→ Task prompt
From the listing below, copy only the lines from the line that contains "Open the Pz.Bef.Wg.IV J vehicle card" to the line that contains "Task: Switch to the 1 Week period", counting those two lines as part of the copy.

(Given entries Opens)

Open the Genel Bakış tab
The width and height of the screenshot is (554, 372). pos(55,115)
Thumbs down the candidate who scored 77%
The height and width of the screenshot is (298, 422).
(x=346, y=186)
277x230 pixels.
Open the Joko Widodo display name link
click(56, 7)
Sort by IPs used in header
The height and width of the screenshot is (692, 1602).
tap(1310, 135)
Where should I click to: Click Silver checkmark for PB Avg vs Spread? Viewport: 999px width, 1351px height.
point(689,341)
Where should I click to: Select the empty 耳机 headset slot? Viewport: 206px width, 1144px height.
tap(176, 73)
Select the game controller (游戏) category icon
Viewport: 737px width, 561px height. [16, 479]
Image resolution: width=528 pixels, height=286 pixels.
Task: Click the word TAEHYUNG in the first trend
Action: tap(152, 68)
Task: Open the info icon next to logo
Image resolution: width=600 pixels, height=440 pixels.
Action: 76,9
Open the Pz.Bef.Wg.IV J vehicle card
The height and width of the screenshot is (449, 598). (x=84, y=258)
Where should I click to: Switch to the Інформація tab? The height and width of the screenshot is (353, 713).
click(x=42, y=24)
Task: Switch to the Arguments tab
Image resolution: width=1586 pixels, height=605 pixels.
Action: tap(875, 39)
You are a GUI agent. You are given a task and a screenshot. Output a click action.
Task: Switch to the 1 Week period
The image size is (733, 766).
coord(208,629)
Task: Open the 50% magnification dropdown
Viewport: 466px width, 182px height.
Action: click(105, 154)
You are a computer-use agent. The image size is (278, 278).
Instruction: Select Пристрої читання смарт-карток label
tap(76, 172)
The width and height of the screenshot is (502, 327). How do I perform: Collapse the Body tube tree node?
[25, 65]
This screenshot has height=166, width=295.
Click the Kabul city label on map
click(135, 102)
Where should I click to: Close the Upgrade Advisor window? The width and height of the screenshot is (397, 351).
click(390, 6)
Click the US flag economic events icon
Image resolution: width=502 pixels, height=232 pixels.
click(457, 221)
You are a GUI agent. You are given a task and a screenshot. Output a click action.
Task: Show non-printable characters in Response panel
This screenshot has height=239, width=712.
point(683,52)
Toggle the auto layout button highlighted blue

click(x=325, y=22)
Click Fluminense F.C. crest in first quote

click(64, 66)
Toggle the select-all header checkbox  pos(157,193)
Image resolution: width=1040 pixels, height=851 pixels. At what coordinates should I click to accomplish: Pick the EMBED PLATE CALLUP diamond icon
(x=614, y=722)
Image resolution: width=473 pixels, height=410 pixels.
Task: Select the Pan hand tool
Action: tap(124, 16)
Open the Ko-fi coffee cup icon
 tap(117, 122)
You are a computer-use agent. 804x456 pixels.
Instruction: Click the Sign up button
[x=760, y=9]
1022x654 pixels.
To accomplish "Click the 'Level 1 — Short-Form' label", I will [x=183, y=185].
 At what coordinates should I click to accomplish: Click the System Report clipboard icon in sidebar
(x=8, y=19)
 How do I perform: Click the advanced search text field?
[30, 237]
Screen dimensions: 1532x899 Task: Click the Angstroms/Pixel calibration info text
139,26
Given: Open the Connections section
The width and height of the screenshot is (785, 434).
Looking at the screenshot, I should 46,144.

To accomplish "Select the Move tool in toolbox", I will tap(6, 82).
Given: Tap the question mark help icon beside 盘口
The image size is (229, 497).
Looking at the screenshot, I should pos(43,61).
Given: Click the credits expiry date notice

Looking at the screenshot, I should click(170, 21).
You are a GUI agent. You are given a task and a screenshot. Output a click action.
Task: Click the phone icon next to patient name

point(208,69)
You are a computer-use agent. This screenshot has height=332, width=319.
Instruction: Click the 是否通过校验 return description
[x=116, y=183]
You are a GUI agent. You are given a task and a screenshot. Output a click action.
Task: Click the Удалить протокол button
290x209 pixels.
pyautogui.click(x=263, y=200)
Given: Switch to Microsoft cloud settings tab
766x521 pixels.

(Given entries Closes)

→ Output of the exercise
Open the Pz.Bef.Wg.IV J vehicle card
The height and width of the screenshot is (449, 598). (x=84, y=258)
Where should I click to: Switch to the Інформація tab? The height and width of the screenshot is (353, 713).
click(x=42, y=24)
Task: Switch to the Arguments tab
Image resolution: width=1586 pixels, height=605 pixels.
Action: tap(875, 39)
You are a GUI agent. You are given a task and a screenshot. Output a click action.
Task: Switch to the 1 Week period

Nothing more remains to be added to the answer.